PROBLEM TO WORK ON ▸
Copy each line below holding "data".
*** RECORD SET
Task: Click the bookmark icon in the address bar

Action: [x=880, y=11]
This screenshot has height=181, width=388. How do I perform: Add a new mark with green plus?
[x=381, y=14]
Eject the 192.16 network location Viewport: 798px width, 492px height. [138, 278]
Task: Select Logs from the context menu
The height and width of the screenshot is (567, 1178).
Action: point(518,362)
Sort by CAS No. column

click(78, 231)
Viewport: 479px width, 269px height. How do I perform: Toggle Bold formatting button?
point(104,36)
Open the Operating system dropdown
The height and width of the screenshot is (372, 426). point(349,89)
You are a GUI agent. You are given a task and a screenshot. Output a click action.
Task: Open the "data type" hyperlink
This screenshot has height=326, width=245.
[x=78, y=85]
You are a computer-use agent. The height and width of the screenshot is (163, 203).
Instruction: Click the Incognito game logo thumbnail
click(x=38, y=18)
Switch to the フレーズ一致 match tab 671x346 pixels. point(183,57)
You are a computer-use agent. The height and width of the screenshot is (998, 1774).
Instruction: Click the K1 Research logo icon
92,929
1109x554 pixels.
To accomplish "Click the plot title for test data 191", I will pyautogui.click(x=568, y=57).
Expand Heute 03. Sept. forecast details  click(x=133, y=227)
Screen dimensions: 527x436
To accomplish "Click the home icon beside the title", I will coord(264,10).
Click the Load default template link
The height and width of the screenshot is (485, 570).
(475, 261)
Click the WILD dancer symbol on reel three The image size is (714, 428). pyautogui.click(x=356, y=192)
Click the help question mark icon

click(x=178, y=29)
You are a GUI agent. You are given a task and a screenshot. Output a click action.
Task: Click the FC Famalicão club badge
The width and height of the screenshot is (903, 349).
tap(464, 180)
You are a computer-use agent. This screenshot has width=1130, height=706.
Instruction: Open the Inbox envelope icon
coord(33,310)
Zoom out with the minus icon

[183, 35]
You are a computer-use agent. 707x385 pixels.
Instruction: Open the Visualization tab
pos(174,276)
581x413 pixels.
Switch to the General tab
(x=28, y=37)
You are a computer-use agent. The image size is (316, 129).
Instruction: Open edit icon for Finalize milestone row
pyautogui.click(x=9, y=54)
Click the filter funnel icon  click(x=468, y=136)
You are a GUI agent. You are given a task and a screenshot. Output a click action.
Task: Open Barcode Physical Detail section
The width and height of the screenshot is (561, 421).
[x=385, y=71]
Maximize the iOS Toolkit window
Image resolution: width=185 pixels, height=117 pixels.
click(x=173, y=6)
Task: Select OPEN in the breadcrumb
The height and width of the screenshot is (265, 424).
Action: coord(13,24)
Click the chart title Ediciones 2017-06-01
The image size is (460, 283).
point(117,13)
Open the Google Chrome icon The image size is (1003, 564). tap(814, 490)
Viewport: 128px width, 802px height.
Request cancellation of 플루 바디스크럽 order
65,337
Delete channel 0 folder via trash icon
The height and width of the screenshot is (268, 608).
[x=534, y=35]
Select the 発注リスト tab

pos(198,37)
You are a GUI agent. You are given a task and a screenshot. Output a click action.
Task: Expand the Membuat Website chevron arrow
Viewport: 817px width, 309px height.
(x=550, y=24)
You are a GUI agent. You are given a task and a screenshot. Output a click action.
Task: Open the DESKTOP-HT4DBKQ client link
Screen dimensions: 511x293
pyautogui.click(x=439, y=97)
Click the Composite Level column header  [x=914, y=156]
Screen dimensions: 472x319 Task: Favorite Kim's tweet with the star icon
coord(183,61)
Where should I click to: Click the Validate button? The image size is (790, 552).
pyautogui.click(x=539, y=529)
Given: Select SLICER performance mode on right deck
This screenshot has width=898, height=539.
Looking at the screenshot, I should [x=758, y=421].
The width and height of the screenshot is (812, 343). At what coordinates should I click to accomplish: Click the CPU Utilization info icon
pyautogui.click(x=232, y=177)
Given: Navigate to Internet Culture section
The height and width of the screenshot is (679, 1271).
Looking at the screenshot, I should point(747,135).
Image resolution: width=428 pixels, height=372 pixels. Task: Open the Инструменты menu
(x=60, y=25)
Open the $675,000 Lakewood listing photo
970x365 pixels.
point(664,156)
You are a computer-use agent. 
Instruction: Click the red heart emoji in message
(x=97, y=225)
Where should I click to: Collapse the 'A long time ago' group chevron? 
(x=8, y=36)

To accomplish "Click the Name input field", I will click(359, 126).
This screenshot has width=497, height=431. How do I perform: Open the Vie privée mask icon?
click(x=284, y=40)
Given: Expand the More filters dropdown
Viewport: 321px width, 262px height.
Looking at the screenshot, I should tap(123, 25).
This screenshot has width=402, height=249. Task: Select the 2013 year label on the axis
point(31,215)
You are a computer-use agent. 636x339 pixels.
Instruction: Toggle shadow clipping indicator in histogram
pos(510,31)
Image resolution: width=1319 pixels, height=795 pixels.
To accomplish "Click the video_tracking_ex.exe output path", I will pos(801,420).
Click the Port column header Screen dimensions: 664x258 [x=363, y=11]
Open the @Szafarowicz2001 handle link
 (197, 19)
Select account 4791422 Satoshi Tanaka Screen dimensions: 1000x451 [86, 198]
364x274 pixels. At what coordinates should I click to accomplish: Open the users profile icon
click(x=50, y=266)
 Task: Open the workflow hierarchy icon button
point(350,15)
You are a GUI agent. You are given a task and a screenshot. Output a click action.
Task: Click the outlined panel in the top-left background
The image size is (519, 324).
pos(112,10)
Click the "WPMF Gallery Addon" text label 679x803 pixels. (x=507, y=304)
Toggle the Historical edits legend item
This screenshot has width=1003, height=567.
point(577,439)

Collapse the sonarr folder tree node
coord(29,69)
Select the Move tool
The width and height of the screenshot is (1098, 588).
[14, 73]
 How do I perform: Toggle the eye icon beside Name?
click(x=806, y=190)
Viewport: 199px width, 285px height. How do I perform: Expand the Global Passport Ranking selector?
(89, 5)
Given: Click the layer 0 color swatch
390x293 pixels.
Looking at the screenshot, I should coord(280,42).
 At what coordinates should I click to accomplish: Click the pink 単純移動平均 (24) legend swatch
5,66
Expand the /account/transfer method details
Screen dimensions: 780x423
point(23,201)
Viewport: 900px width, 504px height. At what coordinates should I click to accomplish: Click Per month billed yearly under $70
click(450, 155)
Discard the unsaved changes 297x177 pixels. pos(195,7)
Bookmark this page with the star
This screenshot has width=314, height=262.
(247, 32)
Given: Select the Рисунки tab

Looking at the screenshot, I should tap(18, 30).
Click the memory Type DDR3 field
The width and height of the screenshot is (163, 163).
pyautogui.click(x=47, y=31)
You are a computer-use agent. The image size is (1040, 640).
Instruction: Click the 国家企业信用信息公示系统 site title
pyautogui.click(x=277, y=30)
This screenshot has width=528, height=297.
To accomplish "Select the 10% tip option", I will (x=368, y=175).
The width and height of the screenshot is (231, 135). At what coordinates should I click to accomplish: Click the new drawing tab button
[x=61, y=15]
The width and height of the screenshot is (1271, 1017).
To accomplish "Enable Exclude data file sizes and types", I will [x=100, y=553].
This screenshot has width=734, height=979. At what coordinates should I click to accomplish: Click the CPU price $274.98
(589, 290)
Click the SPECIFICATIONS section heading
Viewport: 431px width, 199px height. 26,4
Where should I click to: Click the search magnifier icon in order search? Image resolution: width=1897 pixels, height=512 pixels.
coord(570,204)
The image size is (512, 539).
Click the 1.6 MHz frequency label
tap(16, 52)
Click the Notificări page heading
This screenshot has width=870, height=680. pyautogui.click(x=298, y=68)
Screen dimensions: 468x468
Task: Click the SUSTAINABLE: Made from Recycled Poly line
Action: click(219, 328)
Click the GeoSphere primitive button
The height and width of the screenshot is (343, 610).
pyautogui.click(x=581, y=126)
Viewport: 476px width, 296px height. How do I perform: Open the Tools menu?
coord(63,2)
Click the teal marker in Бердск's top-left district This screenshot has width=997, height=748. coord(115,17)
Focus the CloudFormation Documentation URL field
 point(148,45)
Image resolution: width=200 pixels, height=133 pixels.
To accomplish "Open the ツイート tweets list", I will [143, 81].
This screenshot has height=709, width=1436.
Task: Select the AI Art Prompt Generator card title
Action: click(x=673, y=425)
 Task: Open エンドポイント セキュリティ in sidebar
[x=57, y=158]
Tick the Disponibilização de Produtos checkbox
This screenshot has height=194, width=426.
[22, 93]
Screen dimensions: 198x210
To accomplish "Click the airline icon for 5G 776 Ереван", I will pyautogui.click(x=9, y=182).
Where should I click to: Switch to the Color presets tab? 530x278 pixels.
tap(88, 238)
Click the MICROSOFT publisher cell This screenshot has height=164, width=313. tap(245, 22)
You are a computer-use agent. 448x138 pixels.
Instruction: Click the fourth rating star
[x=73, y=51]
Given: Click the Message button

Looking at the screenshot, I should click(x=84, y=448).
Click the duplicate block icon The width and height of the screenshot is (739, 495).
******
TASK RESPONSE ▸
Task: Open the "data type" hyperlink
To accomplish "Click the plot title for test data 191", I will pyautogui.click(x=568, y=57).
To accomplish "Enable Exclude data file sizes and types", I will [x=100, y=553].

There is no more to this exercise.